GIVEN PASSAGE:
***
New Wheels - Subaru Does Not = Democrat

It's been 28 days since my last confession post. My lack of update has nothing to do with fun and exciting trips or events. Mostly they consisted of everyday junk to the 3rd power. Errands, running around, violin lessons, working late... and not having the appropriate transportation to accomodate our busy family.

Roughly 4 weeks ago, Chris's work truck died, and the expense to repair it was well more than it was worth. We knew this day would soon come, but we were hoping for a bit more time. Juggling our schedules with one working vehicle proved to be challenging.  For two weeks, our days went something along the lines of this:
  • Chris takes Brielle to school and Emily to work.
  • Chris runs work errands, then goes to work himself.
  • Chris picks Emily up from work to go grab lunch.
  • Emily drops Chris off at his work, and goes back to work.
  • Emily leaves work, picks up Brielle and takes her to violin.
  • Emily drives back into town to pick up Chris.
***
ENTRIES SUPPLIED:
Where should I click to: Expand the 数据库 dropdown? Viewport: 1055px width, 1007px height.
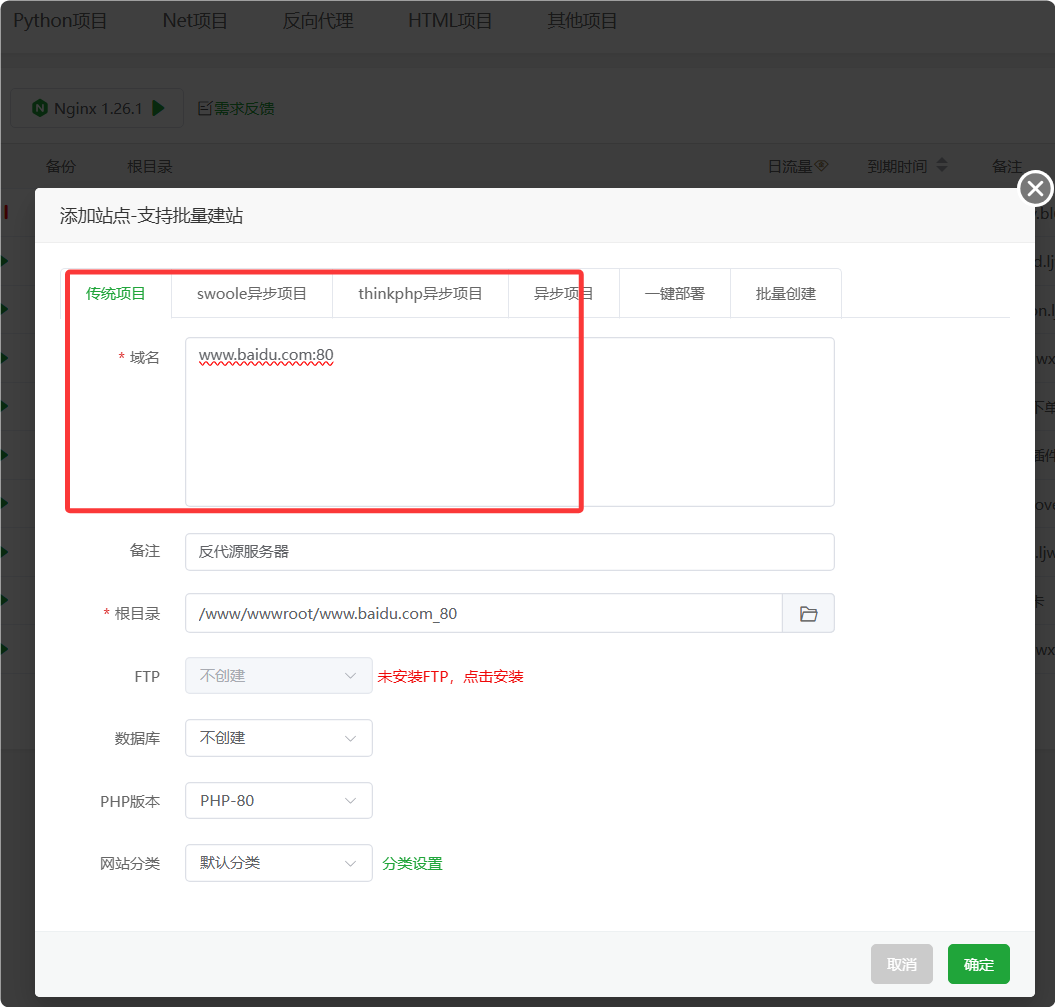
***
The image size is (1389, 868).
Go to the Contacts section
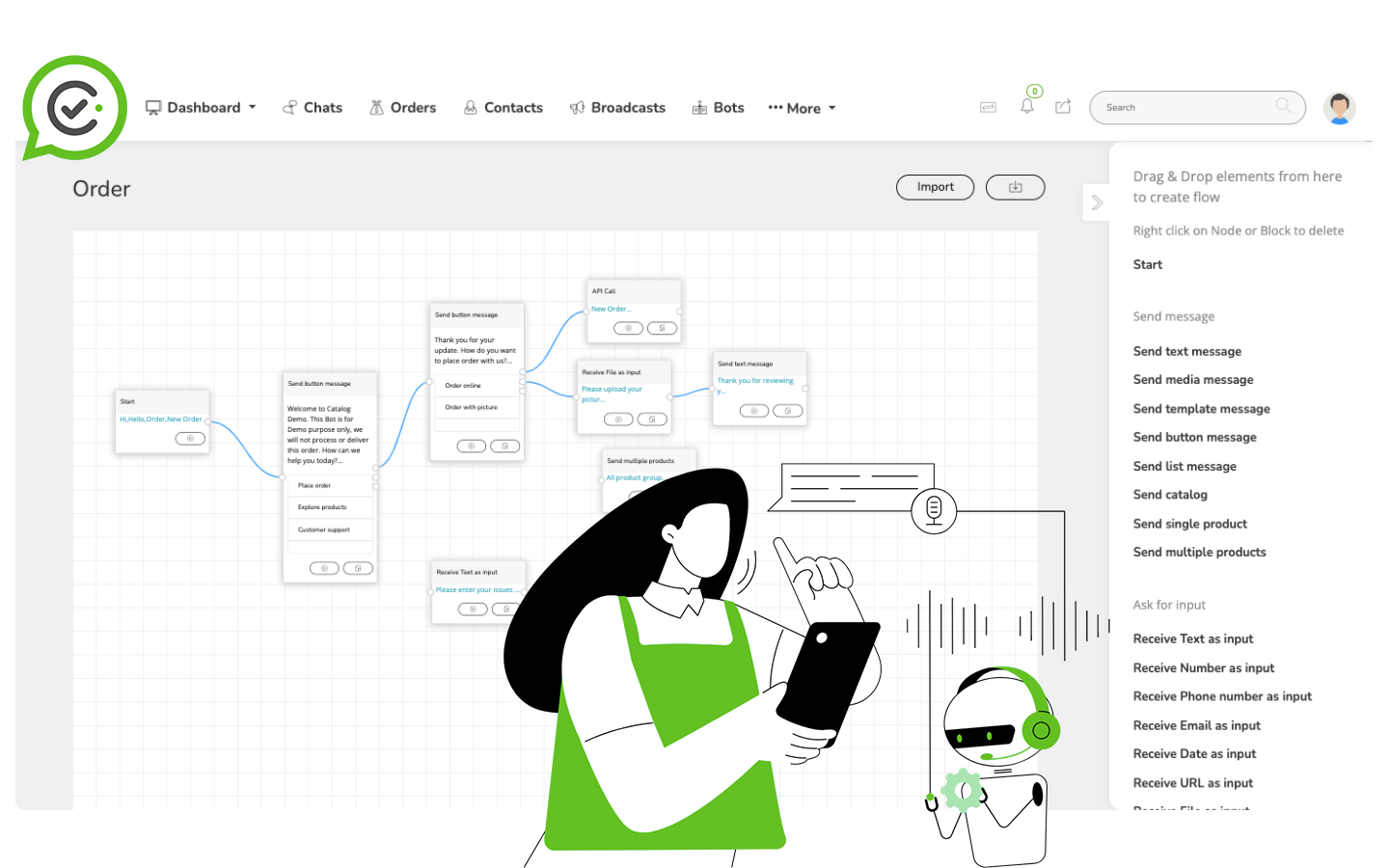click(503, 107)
***
THE TASK: Write a continuation of the blog post about the family juggling one working vehicle, picking up after its final listed step.

WRITTEN RESPONSE:
Everyday was a new version of car swapping and somehow, Chris and I managed to still get along.  Surprisingly.  We lost about one hour of work each day, spent that extra hour in the car, and instead of filling up the truck with gas twice during the week, filled up three times (ouch).  It was miserable.

But there is a silver lining...

Two weeks after the GMC bit the dust, we purchased a fairly new - used Subaru Outback.  I love it.  It's nice to be driving something smaller again. It's already been tested out in a snow storm - to which I gave it an A+.  I've only filled up once in two weeks (this should amount to a savings of $200+ per month in fuel). It is SO roomy and SO comfortable and fits my family SO nicely.

On a more serious note... Since purchasing this car, I see Outback's everywhere. This is typical for everyone who has purchased a new vehicle, am I right? Whenever we pass another Outback, Brielle shouts "Sista from another Mista!"  Hilarious, isn't she? Back to being serious... I've noticed that every other Subaru I pass by on the streets has an Obama or Co-Exist sticker on the back and it's made me a bit worried. It may seem to some that the typical Subaru owner is a hippy, tree hugging, Democrat. This is an unfair assessment of Subaru owners around the country. I mean, who says you have to be a tree hugger AND and a Democrat?

And on that note, what if you are me are neither a tree hugger OR a hippy? OR a Democrat? I can drive a Subaru, too!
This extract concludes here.